В галерее «Культпроект» 26 сентября открылась выставка Петра Белого, на которой демонстрируется инсталляция «Комната отверженного».

Петр Белый родился художником-формалистом. На фоне «гнойно-манерного» искусства Питера это большая редкость. Местные искусствоведы встретили «сверхновую звезду» с восторгом. За инсталляцию «Неясный мир» Белый почти было получил премию Кандинского в 2009 году. Но помешал французский куратор Жан-Юбер Мартен. «Таких формалистов, – сказал он, – пруд пруди». Он имел в виду, конечно, всемирную сцену современного искусства. Ну а наши члены жюри как раз приветствовали «настоящего» художника-пластика, не какого-то там концептуалиста. Какое же разочарование постигло их нынешним летом, на премии Кандинского-2011, когда Белый выставил на конкурс инсталляцию «Комната отверженного»!

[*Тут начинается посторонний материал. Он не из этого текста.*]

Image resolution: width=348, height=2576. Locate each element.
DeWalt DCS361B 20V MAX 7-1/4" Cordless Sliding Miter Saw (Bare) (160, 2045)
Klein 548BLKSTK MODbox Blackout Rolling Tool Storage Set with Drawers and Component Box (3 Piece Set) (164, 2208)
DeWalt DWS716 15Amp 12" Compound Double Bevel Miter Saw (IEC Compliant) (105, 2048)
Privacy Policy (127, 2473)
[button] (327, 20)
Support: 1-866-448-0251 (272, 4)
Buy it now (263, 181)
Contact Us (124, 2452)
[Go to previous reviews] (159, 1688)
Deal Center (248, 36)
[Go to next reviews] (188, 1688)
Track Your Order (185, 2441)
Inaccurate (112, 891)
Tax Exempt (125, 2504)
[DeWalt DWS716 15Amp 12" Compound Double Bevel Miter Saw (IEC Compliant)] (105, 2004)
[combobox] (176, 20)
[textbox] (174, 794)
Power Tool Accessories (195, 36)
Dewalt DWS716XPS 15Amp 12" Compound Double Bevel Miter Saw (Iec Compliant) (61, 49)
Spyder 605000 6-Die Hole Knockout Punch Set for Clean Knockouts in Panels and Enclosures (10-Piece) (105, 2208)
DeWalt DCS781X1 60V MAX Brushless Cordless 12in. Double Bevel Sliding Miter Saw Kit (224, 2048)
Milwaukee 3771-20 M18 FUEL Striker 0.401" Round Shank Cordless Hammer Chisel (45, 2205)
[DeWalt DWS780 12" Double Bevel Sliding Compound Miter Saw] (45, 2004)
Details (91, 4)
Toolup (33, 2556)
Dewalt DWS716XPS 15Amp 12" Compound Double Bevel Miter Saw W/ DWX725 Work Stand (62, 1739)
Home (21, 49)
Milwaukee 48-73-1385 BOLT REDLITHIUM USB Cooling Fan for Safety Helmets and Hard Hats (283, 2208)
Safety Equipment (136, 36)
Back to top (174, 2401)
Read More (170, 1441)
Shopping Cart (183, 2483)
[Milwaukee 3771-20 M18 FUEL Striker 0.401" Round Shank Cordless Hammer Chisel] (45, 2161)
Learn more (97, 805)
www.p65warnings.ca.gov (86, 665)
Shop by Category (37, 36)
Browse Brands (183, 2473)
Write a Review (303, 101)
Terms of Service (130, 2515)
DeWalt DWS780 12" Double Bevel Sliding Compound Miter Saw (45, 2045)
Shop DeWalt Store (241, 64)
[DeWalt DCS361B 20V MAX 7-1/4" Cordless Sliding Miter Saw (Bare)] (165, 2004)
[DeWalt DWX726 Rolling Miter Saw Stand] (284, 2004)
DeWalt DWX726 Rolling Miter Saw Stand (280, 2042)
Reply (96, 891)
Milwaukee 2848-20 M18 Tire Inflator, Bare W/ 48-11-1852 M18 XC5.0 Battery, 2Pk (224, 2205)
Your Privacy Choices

«Вот и этого туда же снесло, – хором осудили Белого музейщики, – сполз на обличительное либеральное нытье. Не удержался от конъюнктуры». И забраковали вовсе, даже в длинный список премии не взяли. Мол, не нужен современному русскому искусству такой художник.

Любовь к формализму у нас в России – есть проявление тинейджерской наивности. Иногда этим настроением пронизано все творчество мастера от 14 до 88 лет. Иногда оно свойственно целому поколению художников, даже всей культурной эпохе, «Оттепели», например. Художникам-новаторам рубежа 1950-60-х формализм, то есть позитивное формотворчество предмета «в себе» без оглядки на контекст, на  пространство и время своего создания и экспонирования, представлялся наиболее верным способом выхода из жизненного тупика, куда советское общество было заведено сталинской диктатурой. Казалось, что стоит воссоздать магический объект запрещенной культуры – некий металлический или стеклянный предмет в духе проунов или архитектонов  – и вся ситуация вокруг него, раскручиваясь по спирали, начнет оттаивать и возвращаться к нормальной человеческой жизни, освобождаясь от кошмара недавней истории. Подобным же образом многие художники думали и поступали в бывшем Третьем Рейхе. С той лишь разницей, что в Федеративной Германии ускоренное обособление от прошлого с помощью модернистского формализма было государственной политикой, а у нас – культурной утопией нескольких гениальных одиночек, сидящих в подвалах и в бараках хрущевской Москвы. Своими работами – весьма скромными по количеству, но очень весомыми по степени воздействия на культурное сообщество – формалисты-шестидесятники опровергли коренной советский миф об особом и отдельном пути советского искусства. Русское искусство – часть западной культуры. В нем такие же направления, как и везде. Извольте видеть – кинетизм, оп-арт, поп-арт и так далее. Именно они существенны, а не та дичь типа «сурового стиля», что напридумывали на скорую руку придворные «мосховские» критики.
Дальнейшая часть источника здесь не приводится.